Die Kleinstadtroboter

„Electroma“ ist der erste Daft-Punk-Film, bei dem die beiden Herren selbst Regie führen. Ihre Humanoiden-Parabel ist zwar irgendwie schön, aber nicht recht überzeugend

„Human After All“ war der Titel des bisher letzten Albums der französischen Elektro-Pioniere Guy-Manuel de Homem-Christo and Thomas Bangalter aka Daft Punk. „HUMAN“ steht auch auf dem Nummernschild des schwarzen Ferrari, mit dem sich zwei Figuren in Hedi-Slimane-Lederkluft und mit Motorradhelm-Roboterköpfen durch die Wüste Kaliforniens bewegen. Auf dem Rücken der Lederjacken der Daft-Punk-Schriftzug im Glam-Stil. Die beiden Figuren (von Peter Hurteau und Michael Reich gespielt) verkörpern also mutmaßlich Homem-Christo und Bangalter, die ihre Gesichter in der Öffentlichkeit und bei Konzerten gerne verstecken, mal mit einem schwarzen Sack auf dem Kopf – fast wie bei der Simpsons-Version Thomas Pynchons –, öfter aber unter eben solchen Motorradhelmen. „Electroma“, so heißt der Film mit den Roboterfiguren, ist der erste Film, bei dem Daft Punk – nach der Kooperation mit Shinji Shimizu für den Animationsfilm „Interstella 5555“ – als alleinverantwortliche Regisseure zeichnen. Und er ist sehr sonderbar, ein Zwischending aus Spielfilm und Musikvideo, weder fürs Kino noch fürs Museum so recht gemacht und fürs Musikfernsehen in seinem gegenwärtigen Zustand gewiss schon gar nicht geeignet. Definitiv eher Arte als MTV. Es gibt viel Musik darin, die ist aber nicht von Daft Punk, sondern in ganz eklektizistischem Durcheinander von Todd Rundgren, Brian Eno, Haydn, Sebastian Tellier und vielen anderen. Gesprochen wird kein einziges Wort.
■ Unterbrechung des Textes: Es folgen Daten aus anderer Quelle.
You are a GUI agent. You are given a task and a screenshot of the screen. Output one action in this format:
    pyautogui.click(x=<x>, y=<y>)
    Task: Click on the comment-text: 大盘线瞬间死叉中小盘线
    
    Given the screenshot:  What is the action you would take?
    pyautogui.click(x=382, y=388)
Es gibt aber eine Geschichte und die geht so: Die beiden Hedi-Slimane-Roboter wollen Menschen sein, begeben sich dafür aus der Wüste, die man aus Gus Van Sants „Gerry“ kennt, in einen weitgehend weißen Raum, der einem wiederum aus George Lucas’ frühem Sci-Fi-Film „THX 1138“ bekannt vorkommt. Dort schmieren ihnen weiß gewandete Wesen Latex übers Roboterantlitz und formen die Karikatur eines Gesichts daraus. Die beiden Roboter treten, human after all, ins Freie, die Musik wird sakral, ist aber immer noch nicht von Daft Punk.

Die kalifornische Mitwelt wird, das hat man schon zuvor im Vorbeifahren gesehen, von Wesen mit Roboterköpfen bewohnt, die Blumen gießen, Hochzeit feiern und auch sonst tun, was man als kalifornischer Kleinstadt-Roboter halt so tut. Wer will, kann an die Tradition von Entmenschlichungs-Filmen à la „Die Dämonischen“ oder „Die Frauen von Stepford“ denken. Man kann, muss aber nicht.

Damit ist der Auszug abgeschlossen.